Enhancing cloud market share
The cloud business has been Alphabet's largest growth driver in recent years. As a result, Google Cloud's market share has improved significantly, becoming one of the major global providers. The company's cloud revenue increased by 36.83% in 2022 to $26.28 billion. It has become the third-largest cloud provider worldwide, just behind AWS and Microsoft Corp.'s (MSFT, Financial) Azure.
Source: techcrunch.com
As per Meticulous Research, the cloud market is expected to hit $1.40 trillion by 2030, a 16.8% compound annual grwoth rate. Despite the operating loss of $480 million, its cloud business will continue to support top-line growth for the company. Moreover, considering Amazon's operating income of 28.52%, Google Cloud can achieve exceptional margin levels over the long term, improving Alphabet's revenue and profitability. As a result, with its digital innovation and the widespread adoption of its cloud services, Alphabet can edge out the competition.
Code red
In recent weeks, a new threat has emerged. OpenAI launched ChatGPT, which optimizes language models to facilitate dialogue-based interactions. The technology could transform global industries, including online advertising and internet search.

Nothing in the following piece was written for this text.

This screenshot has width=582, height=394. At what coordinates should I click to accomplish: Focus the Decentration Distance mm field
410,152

Thus, ChatGPT can harm Alphabet's advertising model, which depends on businesses paying to stay at the top of search results. While the extent of its impact cannot be measured precisely, considering the efficiencies of the U.S. stock market, if investors perceive any significant harm to Alphabet's search monopoly, the stock could have plunged substantially after ChatGPT's launch.
Regulatory challenges
Alphabet's core advertising business faces multiple threats, with the U.S. Department of Justice pushing the conglomerate to segregate its ad-technology business to neutralize the market's monopolization. To that effect, the DOJ filed antitrust charges against Alphabet on Jan. 24, the second antitrust case in two years. The European Union also challenged Alphabet's dominance in digital advertising on antitrust grounds, which led to three fines totaling $9.3 billion.

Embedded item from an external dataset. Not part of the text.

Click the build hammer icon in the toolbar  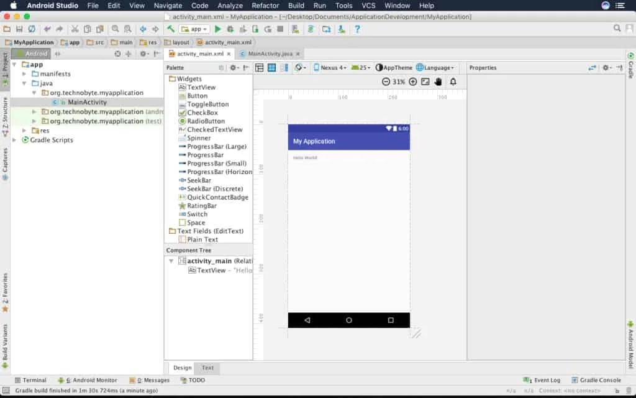point(171,29)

As a result, these charges breed the possibility of a divestiture of its advertising business for compliance with regulators.
Concentration on AI and quantum computing
After Google's artificial intelligence chatbot, which is called Bard, let investors down during its introduction on Wednesday by answering a simple question incorrectly, Alphabet's shares dropped more then 7%. As Microsoft is increasing the pressure with its new Bing AI features, the flub shows the tech giant could be at risk of falling behind the competition.
This would be a major blow to the company as Alphabet is relying on the application of AI and quantum computing to enrich its search and cloud businesses, including monetizing YouTube shorts. Further, advancements in these areas will strengthen its digital advertising, cloud platform, YouTube, consumer products, voice-based search, virtual reality and other bets.